Litate es un pueblo fantasma. Sus 6.000 habitantes tuvieron que abandonar hace ya casi cuatro años esta montañosa localidad agrícola situada a 40 kilómetros de la central nuclear de Fukushima y la radiación no les deja volver.
El accidente del 11 de marzo de 2011, cuando un terremoto y un posterior tsunami golpearon fatalmente la planta, cambió el destino de este lugar considerado un paraíso por sus habitantes y que ostentaba el honor de ser uno de los pueblos más bonitos de Japón. La radiación que emanó durante días de los reactores dañados acabó con sus cultivos de árboles frutales, sus famosas flores y la cría de unas vacas conocidas en todo el país por la calidad de su carne.
Cuando falta poco para que se cumpla el cuarto aniversario del desastre nuclear, Iitate es uno de los doce municipios cercanos a la central cuyo acceso sigue restringido.

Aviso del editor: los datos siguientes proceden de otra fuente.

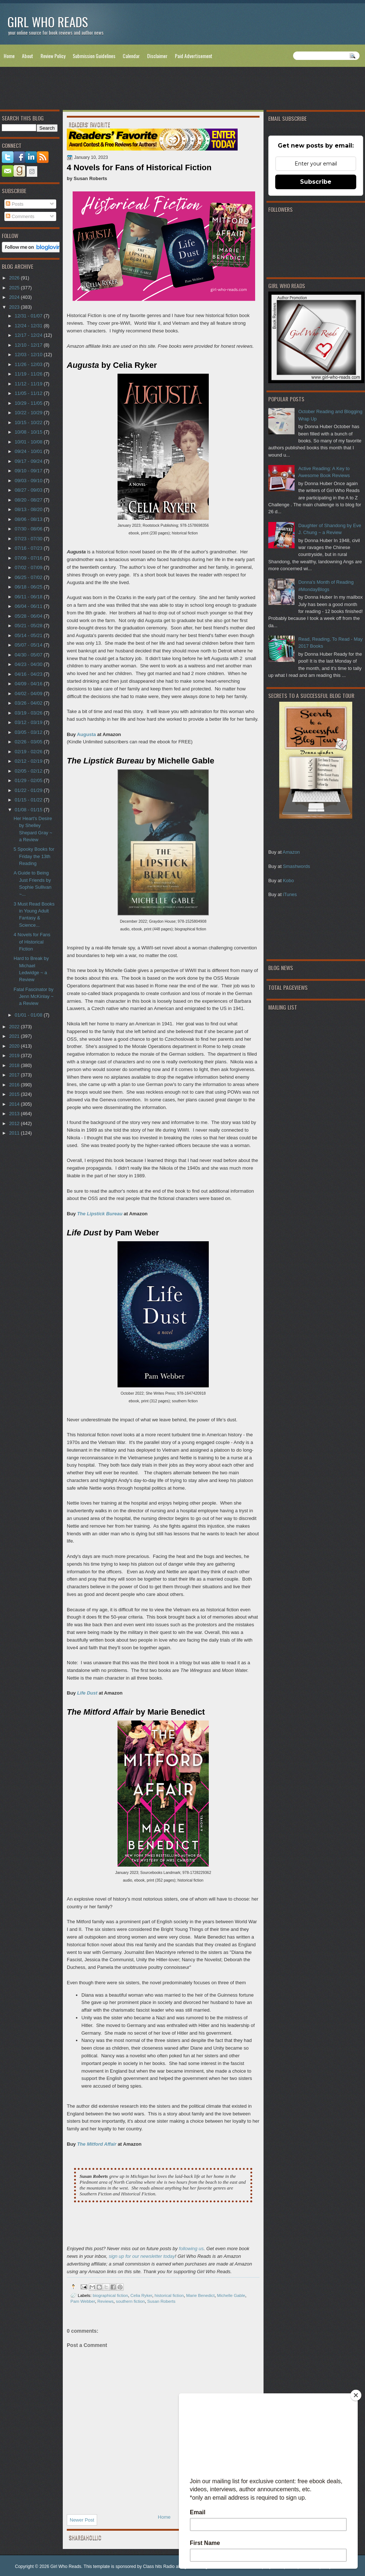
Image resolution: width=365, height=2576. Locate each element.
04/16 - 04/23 (29, 674)
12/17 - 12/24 (29, 335)
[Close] (355, 2395)
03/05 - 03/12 (29, 732)
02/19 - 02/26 (29, 751)
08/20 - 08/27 (29, 500)
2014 (15, 1104)
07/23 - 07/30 (29, 538)
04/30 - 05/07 (29, 655)
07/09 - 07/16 (29, 558)
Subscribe (315, 181)
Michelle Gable (231, 2295)
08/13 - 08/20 (29, 509)
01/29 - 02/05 (29, 780)
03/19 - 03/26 (29, 713)
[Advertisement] (182, 89)
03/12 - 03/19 (29, 722)
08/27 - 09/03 (29, 490)
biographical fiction (110, 2295)
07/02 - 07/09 (29, 567)
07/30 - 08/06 (29, 528)
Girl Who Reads (47, 21)
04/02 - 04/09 (29, 693)
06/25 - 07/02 (29, 577)
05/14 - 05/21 (29, 635)
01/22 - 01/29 (29, 790)
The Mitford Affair (96, 2144)
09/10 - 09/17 (29, 470)
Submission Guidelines (94, 56)
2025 (15, 287)
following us (191, 2248)
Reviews (105, 2301)
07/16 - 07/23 (29, 548)
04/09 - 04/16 (29, 683)
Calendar (131, 56)
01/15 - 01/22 (29, 800)
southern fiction (130, 2301)
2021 (15, 1036)
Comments (20, 216)
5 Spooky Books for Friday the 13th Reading (34, 856)
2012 (15, 1123)
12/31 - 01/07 (29, 316)
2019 (15, 1055)
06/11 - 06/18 (29, 596)
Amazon (291, 852)
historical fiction (169, 2295)
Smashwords (296, 866)
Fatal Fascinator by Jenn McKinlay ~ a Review (34, 996)
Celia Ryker (141, 2295)
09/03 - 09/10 (29, 480)
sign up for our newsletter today (142, 2256)
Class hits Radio (159, 2566)
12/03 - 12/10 (29, 354)
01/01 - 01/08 (29, 1015)
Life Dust (87, 1693)
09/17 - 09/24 (29, 461)
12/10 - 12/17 (29, 345)
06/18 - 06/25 (29, 587)
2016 (15, 1084)
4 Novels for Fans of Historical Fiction (32, 942)
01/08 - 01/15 (29, 809)
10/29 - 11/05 (29, 403)
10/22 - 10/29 (29, 412)
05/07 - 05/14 (29, 645)
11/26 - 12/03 (29, 364)
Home (9, 56)
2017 (15, 1075)
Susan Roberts (161, 2301)
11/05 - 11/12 (29, 393)
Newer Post (82, 2520)
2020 (15, 1046)
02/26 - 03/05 (29, 741)
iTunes (290, 894)
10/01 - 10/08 (29, 442)
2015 (15, 1094)
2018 (15, 1065)
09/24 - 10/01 (29, 451)
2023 (15, 307)
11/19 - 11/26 (29, 374)
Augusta (86, 734)
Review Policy (53, 56)
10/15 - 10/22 (29, 422)
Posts (14, 204)
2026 (15, 278)
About (27, 56)
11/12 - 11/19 (29, 383)
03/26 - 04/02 (29, 703)
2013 (15, 1113)
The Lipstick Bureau (99, 1213)
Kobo (288, 880)
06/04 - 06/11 (29, 606)
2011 (15, 1133)
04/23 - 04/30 (29, 664)
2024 (15, 297)
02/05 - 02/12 (29, 771)
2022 (15, 1026)
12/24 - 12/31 (29, 325)
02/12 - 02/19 (29, 761)
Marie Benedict (200, 2295)
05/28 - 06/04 (29, 616)
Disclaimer (157, 56)
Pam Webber (82, 2301)
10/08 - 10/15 (29, 432)
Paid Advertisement (193, 56)
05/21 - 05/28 (29, 625)
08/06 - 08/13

Aunque sus vecinos pueden visitarlos durante el día, siguen sin poder pernoctar allí. El toque de queda llega cuando se va la luz. “Después del accidente lo perdimos todo, nos tuvimos que ir de nuestro precioso pueblo. Ahí empezó nuestra vida de refugiados. Ha sido una época de mucho sufrimiento. Todavía no sabemos cuando podremos volver a nuestras casas”, explica a Efe Muneo Kanno, un granjero de 55 años, mientras camina por las desiertas calles de Iitate. Kanno se acerca dos o tres veces a la semana para revisar cómo está la casa rural donde vivía junto a su mujer, sus padres, su hija, su yerno y su nieto. Esta familia se encuentra ahora dispersa en distintas localidades de la región.
Este es uno de los grandes dramas de los más de 126.000 evacuados que quedan en Fukushima. Muchos de ellos viven todavía en pequeñas casas temporales prefabricadas. “Echo de menos ver a diario la sonrisa de mi nieto. Hemos recibido compensaciones económicas, pero lo que hemos perdido no es cuantificable”, se lamenta el granjero que ahora habita en la cercana localidad de Kodachi y se ha convertido en el director de la asociación “Resucitar Fukushima”.
“No nos fiamos de las mediciones del Gobierno. Es importante controlar cómo evoluciona todo, implicarnos y hacer todo lo posible para que algún día podamos volver”, comenta Kanno, que se dedica a monitorizar los niveles de radiación en la zona junto a otros agricultores.
La calma de este pueblo sin habitantes se ve solo alterada por las grúas, excavadoras y grandes camiones implicados en las vastas labores de descontaminación de la superficie del terreno.
Cientos de miles de bolsas negras llenas residuos contaminados se amontonan a ambos lados de kilómetros de carretera. La fantasmagórica imagen recuerda que el que fuera hasta hace poco un terreno fértil sigue enfermo.
Yuri Kanno, de 29 años, abandonó Iitate nada más producirse el accidente, antes de que se activara la orden de evacuación. Su marido trabajaba en la planta nuclear y le recomendó irse lo más lejos posible.
“No sé si quiero volver. Me siento segura donde vivo ahora. No creo que la radiación vaya a desaparecer de repente y esto me preocupa por mis hijos. Quizá mis abuelos vuelvan, yo les iré a visitar”, explica esta madre de dos niños de 5 y 2 años que ahora reside en la ciudad de Fukushima.
El mayor asiste a una guardería temporal que acoge a 47 niños de familias evacuadas de Iitate, un proyecto llamado Cocoro Care for Children, puesto en marcha por Kimiko Deguchi, una doctora de la lejana pero también castigada ciudad de Nagasaki.
A unos kilómetros de sus antiguas casas, en la localidad de Iino, los menores reciben el apoyo de psicólogos y especialistas voluntarios que intentan borrar los efectos que la evacuación y de experiencias como el no poder haber jugado al aire libre durante mucho tiempo. Desde la capital de la provincia, donde se mudó a un pequeño apartamento junto a su mujer en 2011, el alcalde de Iitate, Norio Kanno, intenta mantener vivo el espíritu de su pueblo que rige desde 1996.
“Entiendo que la gente joven no quiera volver. Sería maravilloso si al menos pudiéramos recuperar un tercio de los habitantes que teníamos”, comenta el edil, que sin embargo reconoce que le parece todavía difícil que algún día puedan regresar respetando los niveles de radiactividad mínimos recomendables para la habitabilidad. Al menos, asegura, el 90 por ciento de sus conciudadanos vive cerca de sus antiguas casas, y solo 30 por ciento sigue en residencias temporales. “Este mundo va muy deprisa. Solo se piensa en el crecimiento económico. En nuestro pueblo la vida era diferente. Se vivía despacio, nos gustaba hacer las cosas con el corazón”, apunta con nostalgia el alcalde en el exilio nuclear.